Ha! I'm in the middle of exactly the same thing on my 73 MGB/GT. Pulled the engine to put in a new O/D trans and thought, "Why not do a detail on the engine compartment while everything is out?" Cleaning the **bleep** of 50 years away revealed original paint that had been damaged in places by leaking brake fluid (its British.) I did find a great place that sells exact match aerosol spray paint and upon application in the really bad areas it made the areas with good original paint look bad. So the debate: Do I paint the entire engine compartment? To do that properly requires taking all the pieces off, including the wiring harness. And while you're at it, let's get new harness clips, plated in the proper color. Oh, and the brake/clutch pedal box looks terrible - lets pull that and paint it. While the pedals are out, lets put in new pivot bushings - they're only $.80 each! And........ 


Most auto paint stores have a spectrophotometer to determine paint color and a computer to translate the match into a paint formula.  Stone Auto Body Supply, right down the street from you in Watertown, MA, makes up spray cans of exact match using a spectrophotomer and pretty exact match paints mixed to the car's paint code. I think I paid about $18 for a spray can of "not quite exact match" paint to use on a pickup truck plastic lower apron where the original paint did not quite match the original paint on the rest of the body when it left the factory.  As I recall, the exact match spray can version was about $40.

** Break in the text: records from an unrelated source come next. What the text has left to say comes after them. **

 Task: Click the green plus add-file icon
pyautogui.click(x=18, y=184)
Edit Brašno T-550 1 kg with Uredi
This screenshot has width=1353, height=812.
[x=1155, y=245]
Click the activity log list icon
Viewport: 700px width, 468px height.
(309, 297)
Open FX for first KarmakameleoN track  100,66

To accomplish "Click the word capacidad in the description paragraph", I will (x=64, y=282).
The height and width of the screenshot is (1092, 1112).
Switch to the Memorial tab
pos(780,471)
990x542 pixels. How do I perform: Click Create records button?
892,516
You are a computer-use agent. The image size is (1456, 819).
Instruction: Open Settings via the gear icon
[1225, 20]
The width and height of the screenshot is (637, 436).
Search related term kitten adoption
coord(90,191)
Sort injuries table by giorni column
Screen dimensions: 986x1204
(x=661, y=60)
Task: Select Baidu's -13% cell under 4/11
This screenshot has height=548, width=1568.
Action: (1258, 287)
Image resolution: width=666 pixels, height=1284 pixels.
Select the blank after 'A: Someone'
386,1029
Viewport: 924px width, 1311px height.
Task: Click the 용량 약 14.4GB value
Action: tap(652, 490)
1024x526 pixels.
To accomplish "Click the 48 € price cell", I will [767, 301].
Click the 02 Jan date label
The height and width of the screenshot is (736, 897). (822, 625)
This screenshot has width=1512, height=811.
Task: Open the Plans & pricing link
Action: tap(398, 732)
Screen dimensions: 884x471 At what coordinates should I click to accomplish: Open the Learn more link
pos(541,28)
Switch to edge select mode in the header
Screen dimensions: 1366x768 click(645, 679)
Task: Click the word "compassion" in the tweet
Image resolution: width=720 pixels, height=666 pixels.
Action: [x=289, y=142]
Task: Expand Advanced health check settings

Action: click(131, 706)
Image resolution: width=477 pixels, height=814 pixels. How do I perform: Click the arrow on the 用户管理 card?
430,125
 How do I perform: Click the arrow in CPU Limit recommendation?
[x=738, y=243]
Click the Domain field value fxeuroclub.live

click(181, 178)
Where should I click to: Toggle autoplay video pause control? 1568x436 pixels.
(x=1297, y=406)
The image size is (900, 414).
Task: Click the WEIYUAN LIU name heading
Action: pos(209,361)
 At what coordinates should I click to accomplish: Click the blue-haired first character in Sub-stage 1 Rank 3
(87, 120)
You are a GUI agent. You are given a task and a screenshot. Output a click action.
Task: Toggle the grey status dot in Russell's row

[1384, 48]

Most paint store spectrophotomers require a paint target larger than the size of a quarter so many body shops will remove and carry in the gas filler door for sampling to get an exact match.


When I removed the battery tray from a Mercedes-Benz I owned, I removed the rust and coated it with an epoxy paint to protect it from corrosion caused by future battery acid leaks. I think I used black POR 15 that was part of a small six-can sample kit that included several other colors. I'm willing to accept the trade-off of incorrect color match for improved corrosion protection. 

New Driver

Another great read, thanks Rob.

Intermediate Driver

One can call this Project car Hell, or Making The World Better One Car At A Time; I prefer the latter, if only because it might legitimize, say, a complete restoration that started out as just replacing a sun-split rear seatback cover...As for the pints, quarts, and rattle-can paint library on my paint shelves, I could make that available locally and probably finish every touch-up-needy vehicle within miles...

Intermediate Driver

I feel your pain, Rob. This is exactly why all my "just clean up and recondition a bit" motorcycles wind up as  bare frames ready for paint or powdercoat. And then, of course, some assembly is required

Pit Crew

Another consideration, I would like to see a photo of the battery tray with the battery installed. I bet you can't even see it.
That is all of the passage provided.